Suggestions in Preparing for the First Exam

  • Part I: Matching. I will be asking you to match a quotation from a speech with the speaker who voiced it.
  • To study: Obviously you cannot memorize all speeches. But no need to. There are a number of cues available to you including subject matter, style of speaking, motivational quality, attitude toward authority and so on. Know these for each of the speakers. I should also tell you that I will not be picking obscure passages either, but typical passages. So as you go through the speeches, ask yourself which characteristics seem typical to you.

  • Part II: Identification of Speaking Tradition. I will provide you some characteristics and you will need to indicate whether they were characteristic of Puritan discourse, discourse of frontier Virginia, discourse of the revolution, or the early national community.
  • To study: I recommend you make charts comparing and contrasting the characteristics of the discourse of the various communities. This chart should include things we have talked about in class but also your own observations from your reading. You have a list of characteristics that we are asking about each community. Use it and ask those questions about each community.

  • Part III: Multiple Choice. Information seeking questions. One further note: during lectures and discussion about each community I tried to place you into that community. This course is not about the community itself, but about the public life and the speaking in the community. My questions will be about these things and characteristics of their lives that impact on those. I will not ask you about general questions about characteristics that do not relate to their speaking, for example, their diet.
  • To study: Read the commentaries and the speeches in the book. Go over your class notes. Understand the characteristics of speaking in the communities. Also review the material on our objectives and methods in the course.

    To study: Added to the strategies on Part III is the need to talk about the speeches you have read using the knowledge that you have learned. Go over your abstracts. If you have done them well they do what these type questions ask you to do. If you are studying with others, ask each other questions about how particular speeches do or do not succeed in meeting their objectives.

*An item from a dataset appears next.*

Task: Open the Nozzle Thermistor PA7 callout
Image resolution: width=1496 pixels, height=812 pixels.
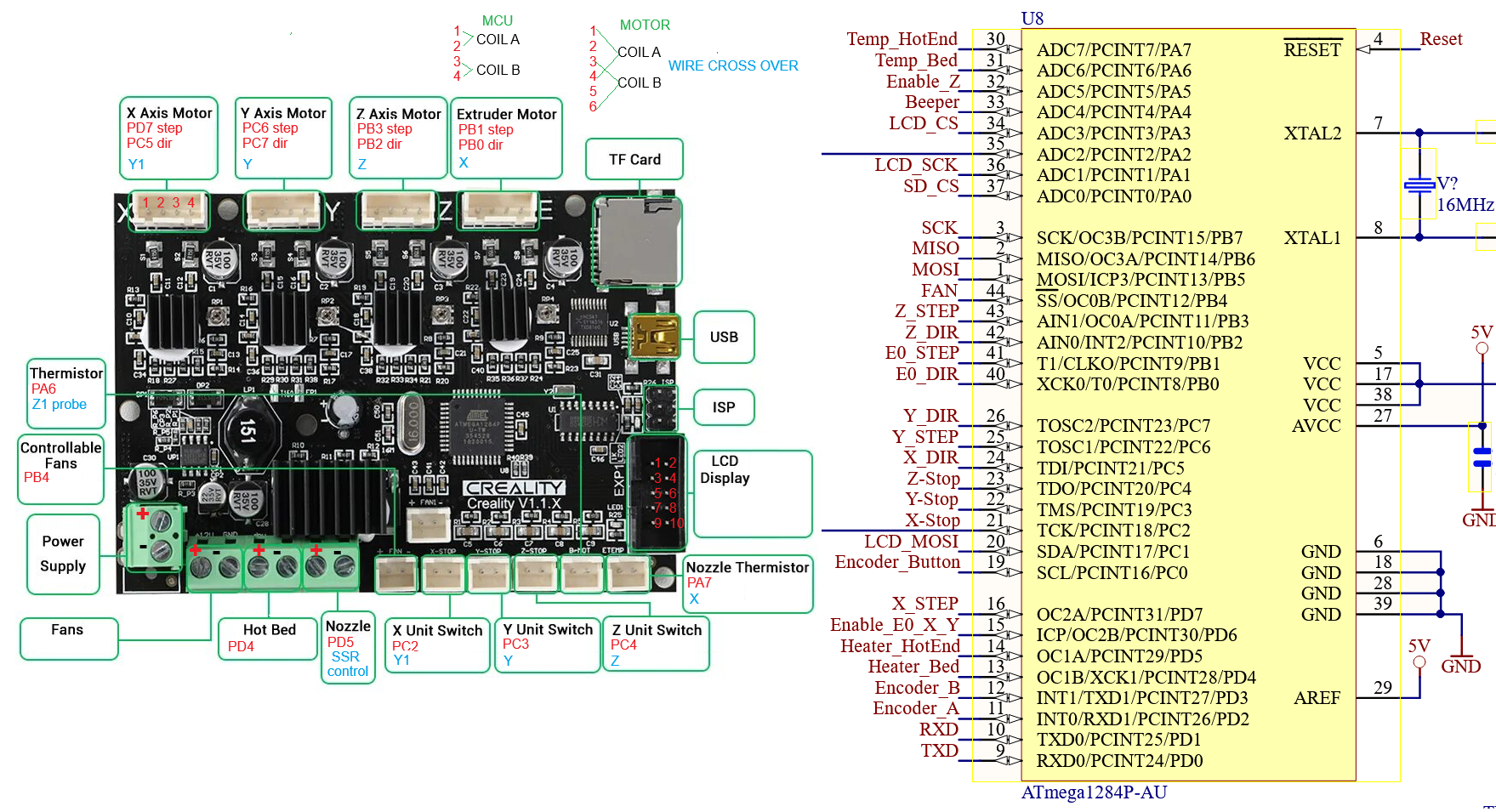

  • Part V: Generate Discourse. I will give you some situations and ask you to generate discourse you might have heard in those situations. These will evaluate your mastery of the motivational quality of discourse as well as the typical style.
  • To study: No substitute for giving speeches to another student from the class and let them tell you how you sound. Create situations from those that were typical in each culture. As you read the discourse of speakers, study it with an eye toward using its style and motivational quality in new situations.

  • Part VI: Extra Credit. I will be giving you a section of a speech to reproduce for me. Although I will specify the section to reproduce, I will give you a memorable section from a memorable speech.
  • To study: Begin by selecting the possibilities from the discourse you have read. What passages are memorable as great examples of American speaking. When you isolate these sections, memorize them.

    Overall: My objective is to have you know the discourse of each community thoroughly enough that you can identify it with that community, hear it as if you were a member of the community, and reproduce it so it would fit into the general flow of discourse is that community. If you can do so, you will do well on the exam.